U.S. exports have spiked in recent weeks, upending longstanding trade flows. But while that may be good news for some U.S. drillers, the unusually high level of crude exports are not obviously a good sign about the health of the oil market. At the same time, it is not guaranteed that U.S. producers will be able to continue to ship oil abroad at such a high rate for very long.

U.S. oil producers were prohibited from exporting crude oil for decades until Congress scrapped the ban at the end of 2015. For much of last year, exports only rose slightly. But that changed in 2017 – U.S. crude oil exports topped 1 million barrels per day (mb/d) several times in recent weeks, double the rate from a year earlier.

(Click to enlarge)

The exports provide an outlet for shale drillers but they also put pressure on the global oil market. In the past, the export ban would have meant that U.S. shale drillers would have had to suffer through a glut and cutback on production. Now, they can continue to ramp up and export the gains. Without the ban, shale drilling and production are both rising quickly. The EIA now expects the U.S. to break its all-time production in the near future, and average 10 million barrels per day next year.

However, one of the major reasons why exports are rising is because of the discount that WTI trades at compared to the more internationally-oriented Brent benchmark. WTI has often sold for several dollars per barrel less than Brent, making it much more attractive for buyers.

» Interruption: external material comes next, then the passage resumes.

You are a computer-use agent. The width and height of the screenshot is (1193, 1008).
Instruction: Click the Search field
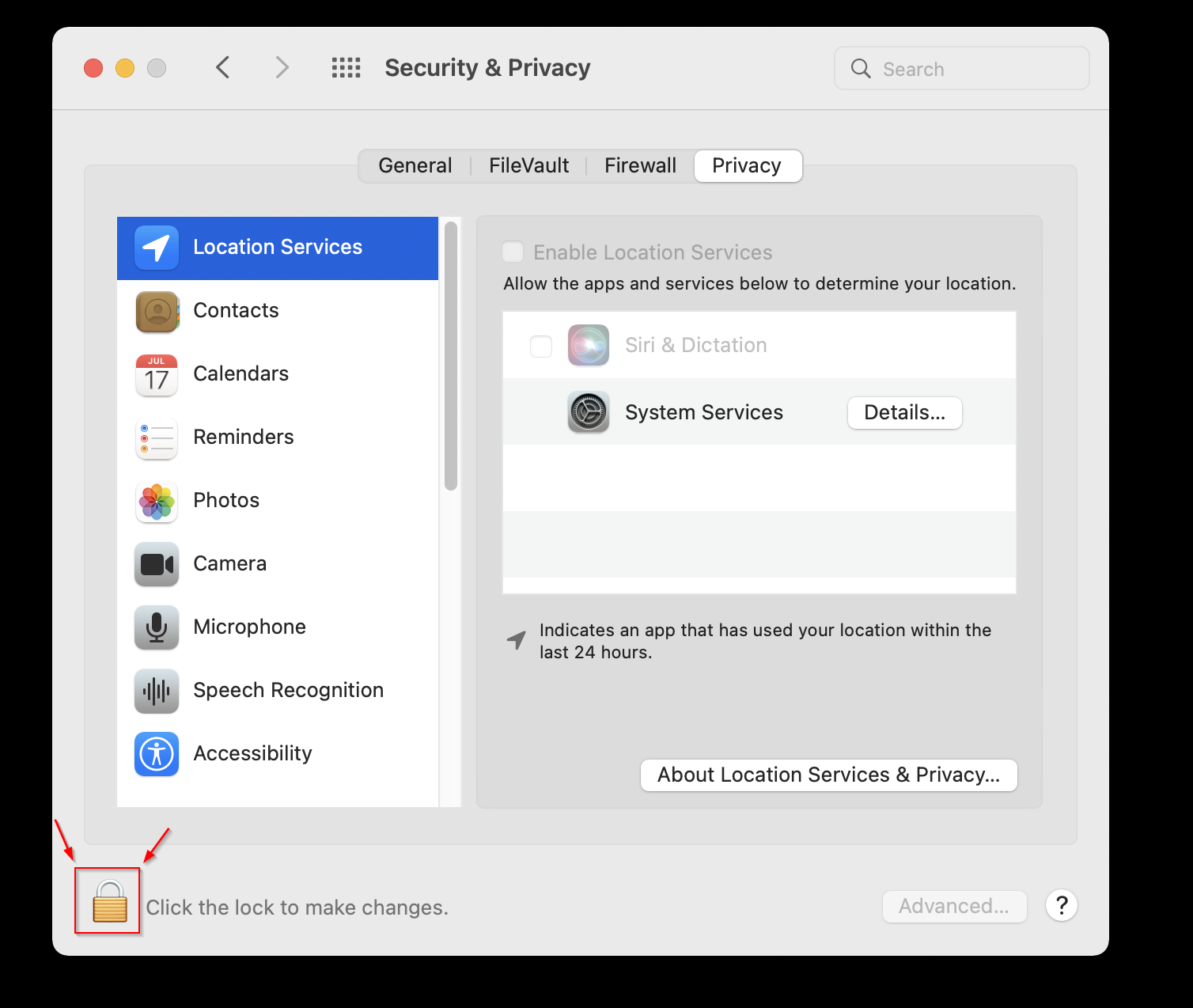tap(973, 69)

Thus the surge in exports this year.

But as buyers turn to American crude, the WTI benchmark is set to converge towards Brent, shrinking the discount. In fact, that is already happening. The WTI-Brent discount shrank from nearly $3 per barrel in May to less than $2 per barrel more recently. Related: OPEC Production Spikes – Has The Cheating Begun?

As the discount narrows, U.S. crude will lose a bit of its competitiveness compared to other producers around the world. That could put a ceiling on the growth of oil exports – in the most recent data, the EIA reported a fallback in crude exports to just 557,000 bpd for the week ending on June 2.

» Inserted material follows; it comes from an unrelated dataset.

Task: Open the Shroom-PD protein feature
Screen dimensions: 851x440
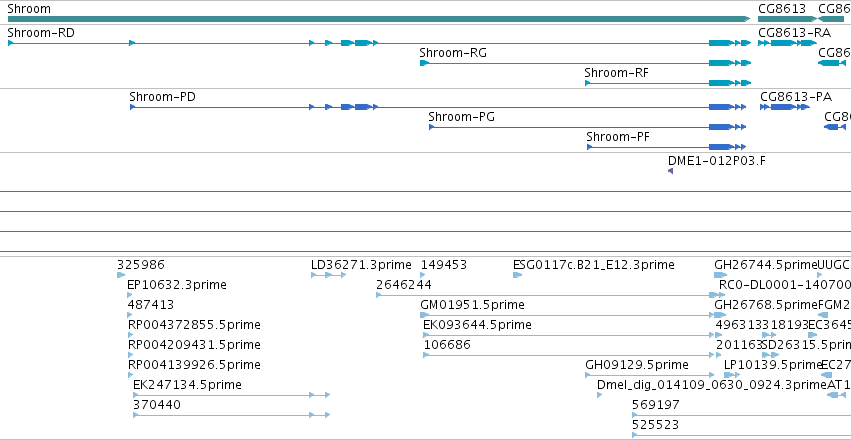Action: 438,107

Meanwhile, a shrinking WTI-Brent spread means that oil from abroad becomes relatively cheaper for U.S. refiners. If WTI and Brent are near parity, refiners sitting on the East Coast of the U.S. will be more likely to import oil from West Africa, for instance, rather than buying crude shipped by rail from North Dakota. The end result, then, from a smaller WTI discount could be rising U.S. imports.

Higher levels of imports could also mean smaller drawdowns in crude oil inventories. The latest data actually showed an increase of 3.3 million barrels, plus an increase of 3.3 million barrels of gasoline. The downbeat report came even as refiners ramped up processing. In essence, higher crude imports contributed to higher crude storage, while higher refinery runs led to an uptick in gasoline stocks. Bearish all around. The data release from the EIA led to a selloff in WTI and Brent by 5 percent last Wednesday.

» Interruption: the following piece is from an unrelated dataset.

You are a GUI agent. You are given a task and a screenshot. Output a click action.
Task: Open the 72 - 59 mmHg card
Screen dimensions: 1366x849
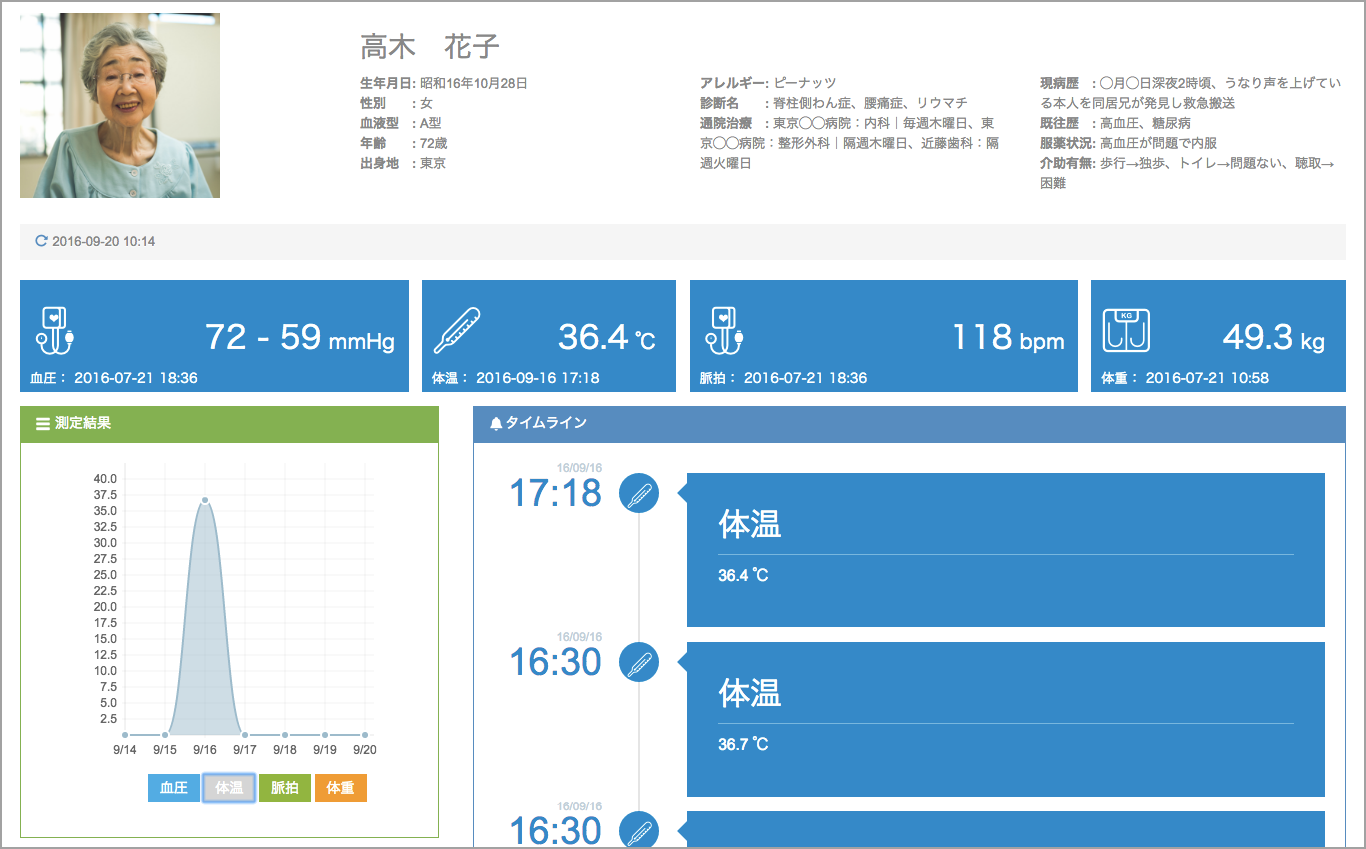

“It’s about total stocks, crude and products, because that’s what the world wants to see, that’s what OPEC wants to see," Michael Wittner, head of commodities research at Societe Generale SA, told Bloomberg after the EIA data was released on June 7. "A week ago, you could say three of the past four weeks, it has come down, you are starting to see a trend develop. And then today, boom, the whole thing falls apart.”

Related: Is Russia Running Out Of Patience With OPEC?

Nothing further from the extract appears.